■ **TEXT PASSAGE**
---
Windows Console and Terminal Ecosystem Roadmap

This document is a high-level roadmap of the Windows Console and Windows Terminal products. It covers:

  • How Windows Console and Windows Terminal fit into the ecosystem of command-line applications across Windows and other operating systems.

  • A history and future roadmap of the products, features, and strategies that are part of building the platform, as well as building for this platform.

The focus of the current console/terminal era at Microsoft is to bring a first-class terminal experience directly to developers on the Windows platform and to phase out classic Windows Console APIs, replacing them with virtual terminal sequences utilizing pseudoconsole. Windows Terminal showcases this transition into a first-class experience, inviting open source collaboration from the developer community, supporting a full spectrum of mixing and matching of client command-line and terminal hosting applications, and unifying the Windows ecosystem with all other platforms.

Definitions

It is recommended to familiarize yourself with the definitions of common terminology used in this space before proceeding. Common terminology includes: Command Line (or Console) applications, standard handles (STDIN, STDOUT, STDERR), TTY and PTY devices, clients and servers, console subsystem, console host, pseudoconsole, and terminal.
---
■ **DATASET SECTION**
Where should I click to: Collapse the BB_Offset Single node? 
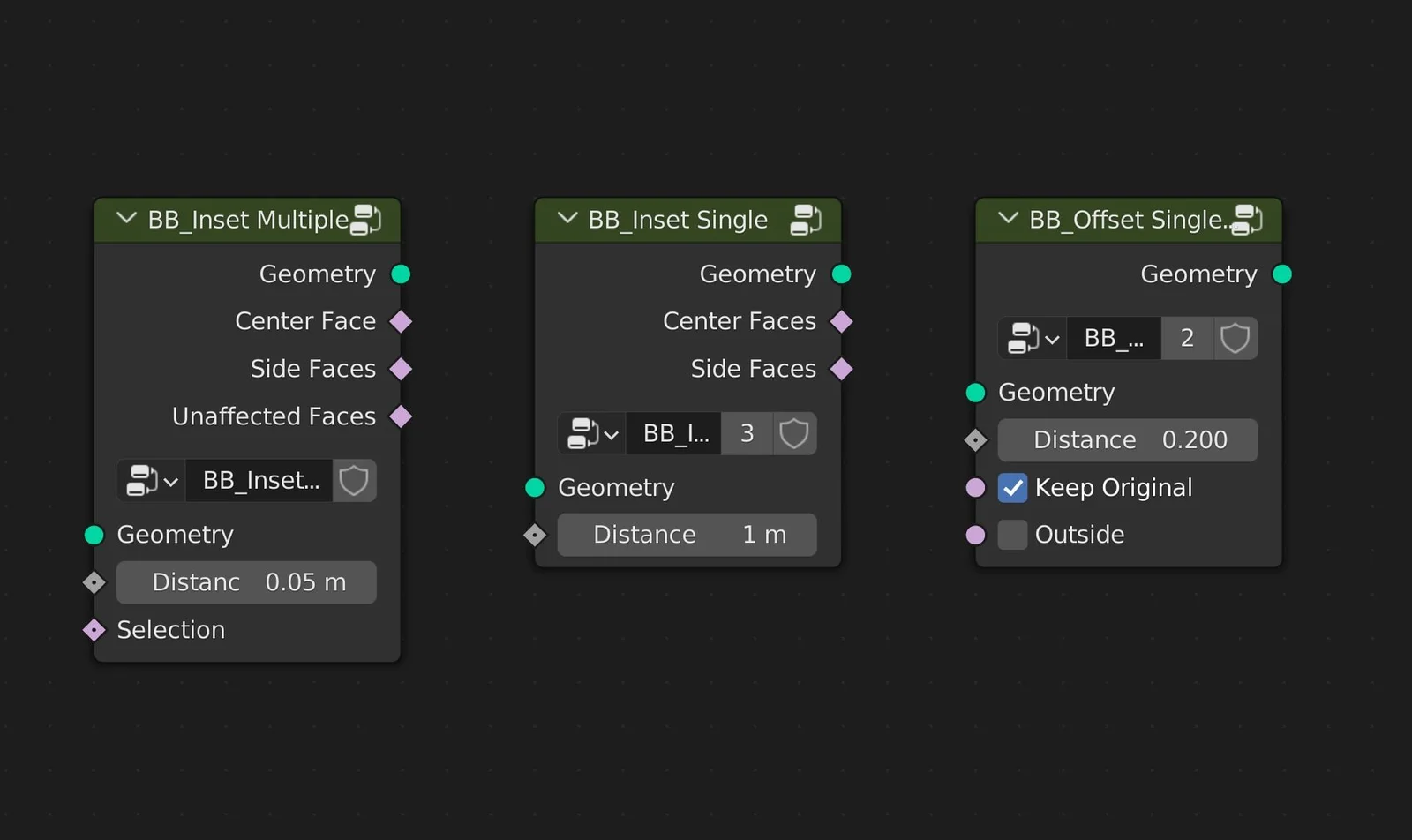1007,220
---
■ **WRITTEN PROBLEM 1**
List every term that the console roadmap names as common terminology in its definitions section.
■ **WRITTEN PROBLEM 2**
Answer these from the console roadmap:
(a) Across what range of operating systems does the roadmap place the ecosystem of command-line applications?
(b) Which product showcases the transition into a first-class experience?
(c) Which three standard handles does the roadmap name?
■ **WRITTEN PROBLEM 3**
Proceed with the console roadmap from the point where it stops.
The material that comes after the console roadmap is drawn from a separate source.

■ **WRITTEN ANSWER 1**
- Command Line (or Console) applications
- standard handles (STDIN, STDOUT, STDERR)
- TTY and PTY devices
- clients and servers
- console subsystem
- console host
- pseudoconsole
- terminal

■ **WRITTEN ANSWER 2**
(a) Across Windows and other operating systems.
(b) Windows Terminal.
(c) STDIN, STDOUT and STDERR.

■ **WRITTEN ANSWER 3**
Architecture

The general architecture of the system is in four parts: client, device, server, and terminal.

Command Line Communication flow chart source to destination running from client to device to server to terminal

Client

The client is a command-line application that uses a text-based interface to enable the user to enter commands (rather than a mouse-based user interface), returning a text representation of the result. On Windows, the Console API provides a communications layer between the client and the device. (This can also be a standard console handle with device control APIs).

Device

The device is an intermediate message-handling communications layer between two processes, the client and the server. On Windows, this is the console driver. On other platforms, it is the TTY or PTY device. Other devices like files, pipes, and sockets may be used as this communication channel if the entire transaction is in plain text or contains virtual terminal sequences, but not with Windows Console APIs.

Server

The server interprets the requested API calls or messages from the client. On Windows in the classic operating mode, the server also creates a user interface to present the output to the screen. The server additionally collects input to send back in response messages to the client, via the driver, like a terminal bundled in the same module. Using pseudoconsole mode, it instead is only a translator to present this information in virtual terminal sequences to an attached terminal.

Terminal

The terminal is the final layer providing graphical display and interactivity services to the user. It is responsible for capturing input and encoding it as virtual terminal sequences, which eventually reach the client's STDIN. It will also receive and decode the virtual terminal sequences that it receives back from the client's STDOUT for presentation on the screen.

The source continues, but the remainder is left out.